Thursday, May 21, 2009

Justice Department to stop buying newspaper ads notifying neighbors of planned property seizures

Saying it would save $6.7 million over five years, the Justice Department is phasing out "its practice of buying newspaper ad space to publish property forfeiture notices," in favor of notifications on a new Web site, reports Brent Kendall of Dow Jones Newswires.

"Federal regulations require the department to advertise all pending court actions in which the government is seeking to seize private property as part of criminal and civil proceedings," Kendall writes. The White House said the notices would still appear in local newspapers "for a period of time."

"The advertising phase-out was listed as one of 121 government programs targeted for cuts and reductions," Kendall notes. But it seems to us that a notice in a local newspaper is a lot more likely to inform people who need to know, such as creditors or adjoining property owners, than a Web site that will be visited only by people looking for forfeitures. And we think that's especially true in rural areas, where use of the Internet is lower.

Of a similar mind is Tom Larimer, executive director of the Arkansas Press Association, lamenting in today's Arkansas Publisher Weekly passage in Nevada of the latest state law allowing legal ads to be replaced by Internet postings. He raises an interesting point: "In 1991, some stealth legislation was successfully promoted through the U.S. Congress to remove the requirement that federally chartered banks publish quarterly 'statements of condition.' The act removed a layer of transparency in banking. It’s hard to say if maintaining this transparency on the solvency or lack of it of banks would have blunted the current banking crisis and the huge economic mess in which we currently find ourselves, but the costs involved are minor compared to the damage that’s been done. Banks put these reports on their Web sites. When was the last time you saw one? This will be the case if other public notices are allowed to be squirreled away in some obscure Web site where they can be hidden in plain sight.
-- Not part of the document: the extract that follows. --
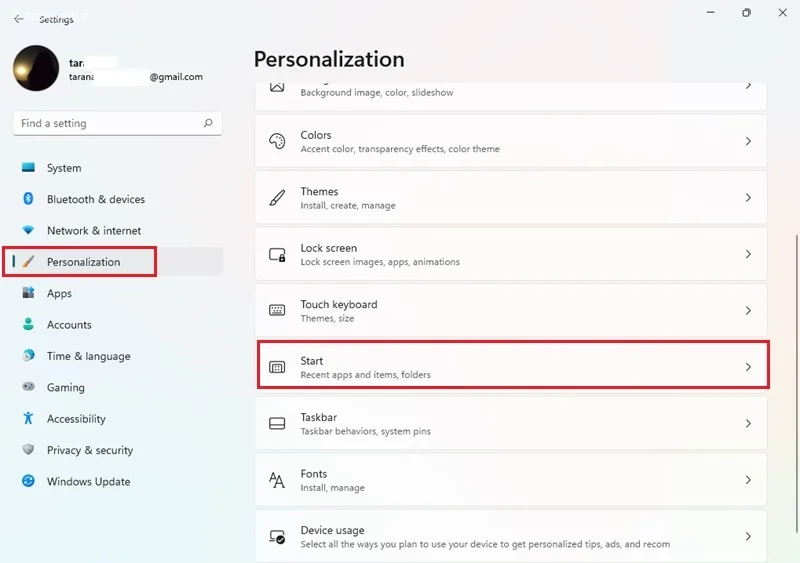
Task: Expand the Fonts row chevron
Action: (x=747, y=480)
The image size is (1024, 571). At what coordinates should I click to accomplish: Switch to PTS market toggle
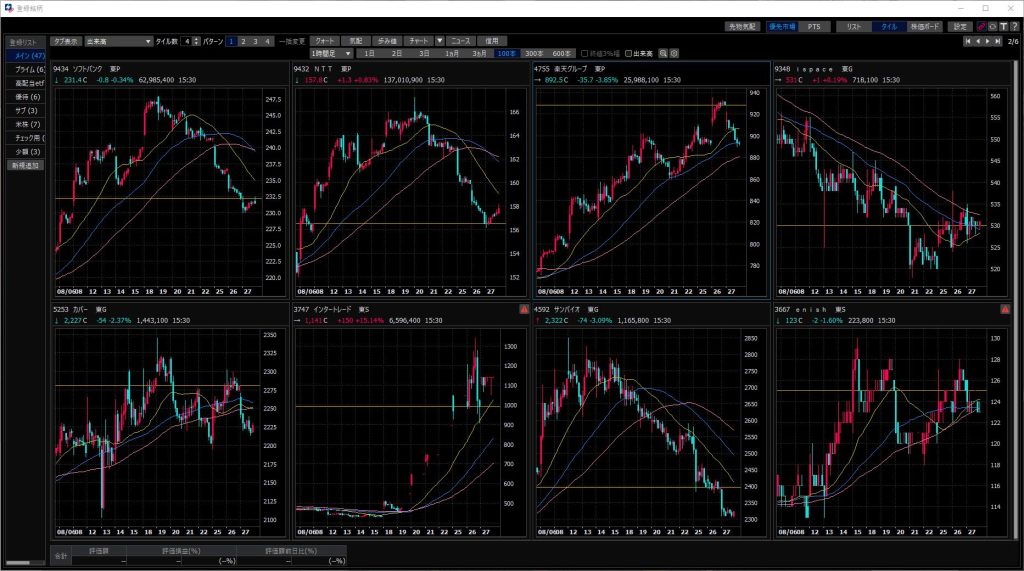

This is hardly a formula for promoting open government." (Read more)


Howard Owens said...

What could possibly be more open, more transparent and more accessible than publishing legal notices on the Web, where they are immediately available to the entire world?

Newspapers don't have a leg to stand on when it comes to arguing that legal notices must be print only.

Al Cross said...

That's not where newspapers stand, Howard. Most state press associations have created Web sites where legal ads are uploaded without charge and can be downloaded for free, and most newspapers in those states participate. The print ads are still needed to reach people who lack Internet access or might not be looking for the information, but would be interested it once they see it.

dthompson said...

Transparency has nothing to do with the media used. The transparency issue is the idea that government agencies will be allowed to post the information, if they remember, in formats that may not be accessible by all, if any, of the public, and without assurance the notices remain public on an active website, instead of being posted momentarily, and then deleted.

Transparency is making sure a third party is involved. And that third party is newspapers, an independent voice, that can ensure notices are published, as they are required, and when. And 50 years from now, someone can still go to the archives to find a required publication. the web does not offer that assurance.

What would western Kentuckians have done in January, where power was out for up to 17 days? If notices were available only on the internet, how would they have known what the local governments are doing. Newspapers in those same areas didn't miss an issue, many worked long hours around kitchen tables, with generators at hand, to make sure each issue made it to the press and into hands of local residents.